CHALLENGE: Reproduce the listing below line for line, without changing anything.

WORKING DATA:
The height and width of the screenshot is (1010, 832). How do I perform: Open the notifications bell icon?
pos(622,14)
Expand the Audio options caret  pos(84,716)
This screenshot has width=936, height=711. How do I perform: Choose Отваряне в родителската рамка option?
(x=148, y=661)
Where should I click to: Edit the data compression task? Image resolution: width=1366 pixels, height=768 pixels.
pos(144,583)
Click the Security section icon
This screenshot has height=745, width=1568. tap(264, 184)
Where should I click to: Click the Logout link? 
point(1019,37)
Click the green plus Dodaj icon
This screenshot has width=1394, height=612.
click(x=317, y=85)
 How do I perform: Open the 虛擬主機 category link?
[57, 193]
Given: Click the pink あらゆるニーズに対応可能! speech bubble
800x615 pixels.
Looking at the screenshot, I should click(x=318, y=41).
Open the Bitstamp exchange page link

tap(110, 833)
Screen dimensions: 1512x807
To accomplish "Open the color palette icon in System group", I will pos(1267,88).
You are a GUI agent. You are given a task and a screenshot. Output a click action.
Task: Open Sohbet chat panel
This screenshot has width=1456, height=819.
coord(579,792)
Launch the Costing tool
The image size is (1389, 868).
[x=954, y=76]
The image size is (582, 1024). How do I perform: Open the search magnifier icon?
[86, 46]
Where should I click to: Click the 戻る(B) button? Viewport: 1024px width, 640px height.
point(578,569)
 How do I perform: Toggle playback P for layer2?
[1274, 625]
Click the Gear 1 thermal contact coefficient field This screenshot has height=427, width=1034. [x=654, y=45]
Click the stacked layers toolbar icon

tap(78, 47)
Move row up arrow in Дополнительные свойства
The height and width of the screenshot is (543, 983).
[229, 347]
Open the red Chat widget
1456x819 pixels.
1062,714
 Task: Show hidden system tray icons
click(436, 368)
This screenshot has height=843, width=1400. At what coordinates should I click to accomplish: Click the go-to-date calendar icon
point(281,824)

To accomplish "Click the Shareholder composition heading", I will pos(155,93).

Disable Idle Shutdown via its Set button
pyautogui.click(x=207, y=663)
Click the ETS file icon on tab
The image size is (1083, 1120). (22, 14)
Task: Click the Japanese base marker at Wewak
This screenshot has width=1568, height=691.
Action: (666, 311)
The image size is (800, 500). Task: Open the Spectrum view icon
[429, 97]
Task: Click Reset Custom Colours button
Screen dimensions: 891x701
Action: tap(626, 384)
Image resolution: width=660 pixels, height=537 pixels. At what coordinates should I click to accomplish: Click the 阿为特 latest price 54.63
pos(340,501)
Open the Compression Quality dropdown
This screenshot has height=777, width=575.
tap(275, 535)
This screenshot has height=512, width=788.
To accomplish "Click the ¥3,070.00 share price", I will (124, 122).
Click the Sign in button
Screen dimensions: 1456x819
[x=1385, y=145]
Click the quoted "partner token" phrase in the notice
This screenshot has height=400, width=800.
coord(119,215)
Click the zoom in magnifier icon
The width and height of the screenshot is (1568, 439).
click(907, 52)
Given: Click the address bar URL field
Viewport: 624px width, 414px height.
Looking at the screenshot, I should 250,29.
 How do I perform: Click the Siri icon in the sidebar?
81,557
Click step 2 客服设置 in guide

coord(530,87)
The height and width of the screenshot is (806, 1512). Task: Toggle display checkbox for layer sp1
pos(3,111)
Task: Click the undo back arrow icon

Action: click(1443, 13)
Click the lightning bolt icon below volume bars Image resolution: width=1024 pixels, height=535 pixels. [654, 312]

EXERCISE SOLUTION:
The height and width of the screenshot is (1010, 832). How do I perform: Open the notifications bell icon?
pos(622,14)
Expand the Audio options caret  pos(84,716)
This screenshot has width=936, height=711. How do I perform: Choose Отваряне в родителската рамка option?
(x=148, y=661)
Where should I click to: Edit the data compression task? Image resolution: width=1366 pixels, height=768 pixels.
pos(144,583)
Click the Security section icon
This screenshot has height=745, width=1568. tap(264, 184)
Where should I click to: Click the Logout link? 
point(1019,37)
Click the green plus Dodaj icon
This screenshot has width=1394, height=612.
click(x=317, y=85)
 How do I perform: Open the 虛擬主機 category link?
[57, 193]
Given: Click the pink あらゆるニーズに対応可能! speech bubble
800x615 pixels.
Looking at the screenshot, I should click(x=318, y=41).
Open the Bitstamp exchange page link

tap(110, 833)
Screen dimensions: 1512x807
To accomplish "Open the color palette icon in System group", I will pos(1267,88).
You are a GUI agent. You are given a task and a screenshot. Output a click action.
Task: Open Sohbet chat panel
This screenshot has width=1456, height=819.
coord(579,792)
Launch the Costing tool
The image size is (1389, 868).
[x=954, y=76]
The image size is (582, 1024). How do I perform: Open the search magnifier icon?
[86, 46]
Where should I click to: Click the 戻る(B) button? Viewport: 1024px width, 640px height.
point(578,569)
 How do I perform: Toggle playback P for layer2?
[1274, 625]
Click the Gear 1 thermal contact coefficient field This screenshot has height=427, width=1034. [x=654, y=45]
Click the stacked layers toolbar icon

tap(78, 47)
Move row up arrow in Дополнительные свойства
The height and width of the screenshot is (543, 983).
[229, 347]
Open the red Chat widget
1456x819 pixels.
1062,714
 Task: Show hidden system tray icons
click(436, 368)
This screenshot has height=843, width=1400. At what coordinates should I click to accomplish: Click the go-to-date calendar icon
point(281,824)

To accomplish "Click the Shareholder composition heading", I will pos(155,93).

Disable Idle Shutdown via its Set button
pyautogui.click(x=207, y=663)
Click the ETS file icon on tab
The image size is (1083, 1120). (22, 14)
Task: Click the Japanese base marker at Wewak
This screenshot has width=1568, height=691.
Action: (666, 311)
The image size is (800, 500). Task: Open the Spectrum view icon
[429, 97]
Task: Click Reset Custom Colours button
Screen dimensions: 891x701
Action: tap(626, 384)
Image resolution: width=660 pixels, height=537 pixels. At what coordinates should I click to accomplish: Click the 阿为特 latest price 54.63
pos(340,501)
Open the Compression Quality dropdown
This screenshot has height=777, width=575.
tap(275, 535)
This screenshot has height=512, width=788.
To accomplish "Click the ¥3,070.00 share price", I will (124, 122).
Click the Sign in button
Screen dimensions: 1456x819
[x=1385, y=145]
Click the quoted "partner token" phrase in the notice
This screenshot has height=400, width=800.
coord(119,215)
Click the zoom in magnifier icon
The width and height of the screenshot is (1568, 439).
click(907, 52)
Given: Click the address bar URL field
Viewport: 624px width, 414px height.
Looking at the screenshot, I should 250,29.
 How do I perform: Click the Siri icon in the sidebar?
81,557
Click step 2 客服设置 in guide

coord(530,87)
The height and width of the screenshot is (806, 1512). Task: Toggle display checkbox for layer sp1
pos(3,111)
Task: Click the undo back arrow icon

Action: click(1443, 13)
Click the lightning bolt icon below volume bars Image resolution: width=1024 pixels, height=535 pixels. [654, 312]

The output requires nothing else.